L’Etat marché est désengagé, décentralisé et mondialisé, adepte des privatisations et de la sous-traitance, ainsi que de la mise en réseau. Son fonctionnement s’opère plus par incitation que par des régulations. La participation du peuple aux affaires publiques est limitée, et s’opère plutôt par crises où le politique essuie de fortes tempêtes médiatico-émotionnelles. Il suppose de fortes inégalités au profit des individus opportunistes, flexibles et adaptables. L’opinion est versatile, hypersensible aux modes, incapable d’obstination ou d’acharnement.

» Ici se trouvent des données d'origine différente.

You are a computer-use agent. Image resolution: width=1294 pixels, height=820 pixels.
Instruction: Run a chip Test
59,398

Dans ce schéma, un dialogue direct semble s’établir entre l’individu et l’Etat. Or, ce dialogue est compliqué par deux facteurs qui pèsent sur la force décisioniste de l’Etat. Tout d’abord la société de l’information rend possible et accélère le retour de l’individu en tant qu’acteur de la stratégie, avant tout grâce à la force des réseaux. L’Etat voit donc un nombre croissant d’interlocuteurs, issus de la société civile, s’imposer jusque dans des secteurs régaliens. Par ailleurs, privés d’ennemis et organisés en communauté internationale, les Etats voient émerger de nouvelles sources de droit.

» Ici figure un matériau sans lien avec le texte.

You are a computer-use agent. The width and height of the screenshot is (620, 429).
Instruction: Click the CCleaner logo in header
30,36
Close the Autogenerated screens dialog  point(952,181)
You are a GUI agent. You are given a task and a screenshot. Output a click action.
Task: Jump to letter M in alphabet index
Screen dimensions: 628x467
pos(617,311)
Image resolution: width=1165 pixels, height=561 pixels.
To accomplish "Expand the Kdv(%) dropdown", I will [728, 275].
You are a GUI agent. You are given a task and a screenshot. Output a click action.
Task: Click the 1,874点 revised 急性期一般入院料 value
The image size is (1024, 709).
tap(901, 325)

L’effacement d’hostis et l’angoisse politique.

L’effacement d’hostis fragilise les démocraties occidentales face aux guerres au sein des populations. Faute de pouvoir définir l’ennemi, l’Etat perd sa capacité de mobilisation. Il est contreproductif de diaboliser un égaré, tout comme il est inacceptable de conférer une quelconque dignité politique à un criminel. Il n’en demeure pas moins que l’Etat est sommé de répondre à l’injonction qui lui est faite d’assumer son rôle de protecteur. Cette pression a pour origine l’angoisse, sentiment lié à l’indétermination, et aujourd’hui exacerbé par la force de dramatisation des médias. L’angoisse politique nait de la perception d’une menace, cette perception nourrit des représentations, qui elles mêmes deviennent des ressorts politiques exigeant la désignation de l’ennemi pour mettre fin à l’angoisse. Le risque se situe donc entre l’emballement qui pousse à désigner un ennemi insuffisamment déterminé, et l’excès de réserve qui profite à d’autres acteurs prêts à s’emparer du politique afin de capter l’allégeance des populations. L’un ou l’autre de ces chemins amènent la guerre dans la société.

En conclusion

Les guerres au sein des populations défient le modèle d’organisation politique centré sur l’Etat. C’est précisément ce qui pousse certains auteurs à évoquer l’avènement d’un nouveau Moyen-Âge. Contentons nous de dire que la guerre au sein des populations traduit une pathologie politique. Il convient de partir de là pour concevoir les réponses adaptées aux cas d’espèce qui se présenteront. Cela implique de retourner à l’essence du politique, et de reconnaître son rapport tragique à l’ennemi, ainsi qu’à la relation entre obéissance et protection. Il ne s’agit pas là de poursuivre méticuleusement la vérité, mais d’interpréter utilement le réel.